* TASK DESCRIPTION *
Find each line below where the word "Click" occurs, and copy it.

(Records excerpted from a collection)
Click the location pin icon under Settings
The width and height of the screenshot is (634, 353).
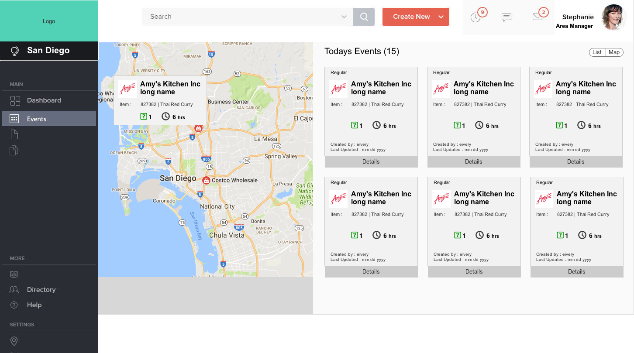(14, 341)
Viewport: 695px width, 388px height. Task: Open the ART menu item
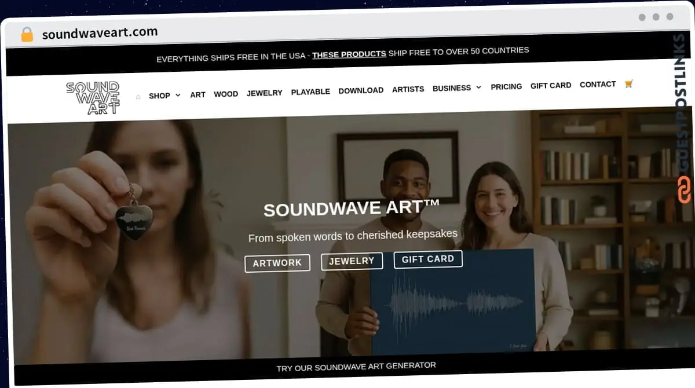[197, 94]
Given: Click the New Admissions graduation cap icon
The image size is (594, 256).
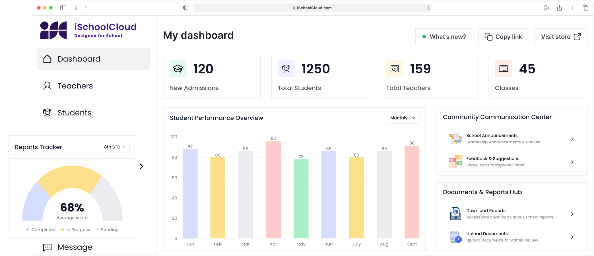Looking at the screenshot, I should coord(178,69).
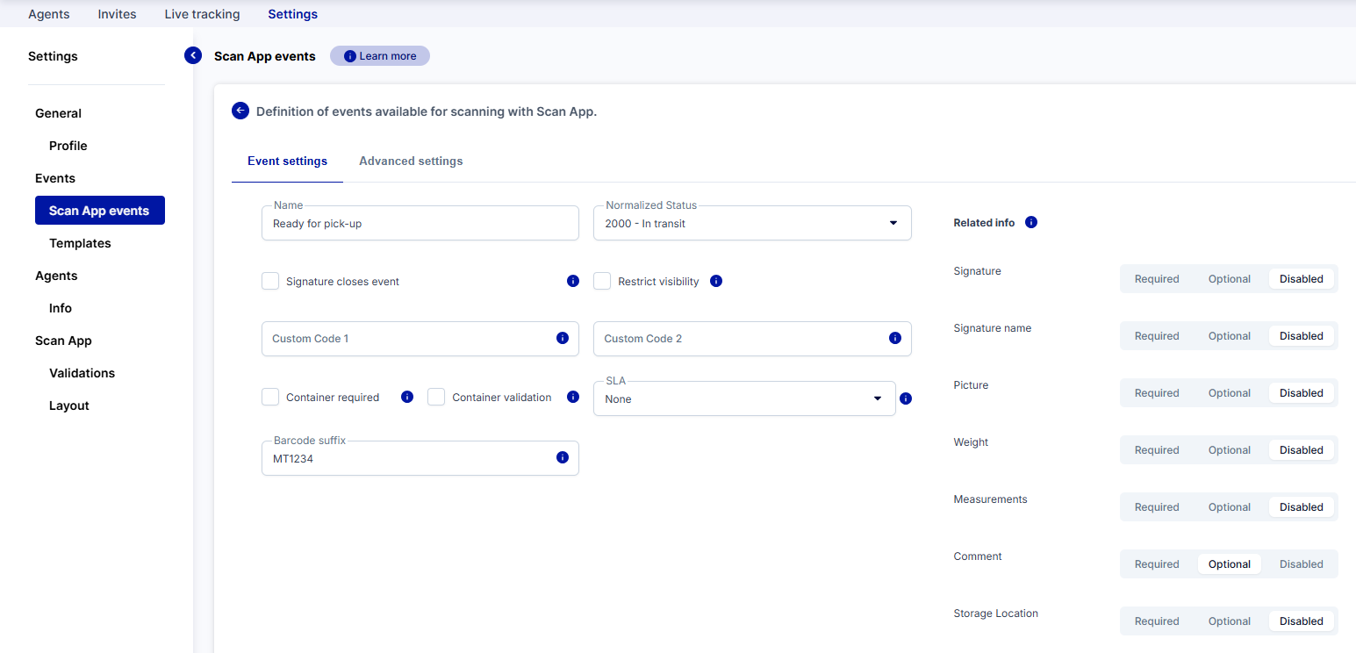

* EXERCISE ANSWER *
Click the location pin icon under Settings
Given: Click the New Admissions graduation cap icon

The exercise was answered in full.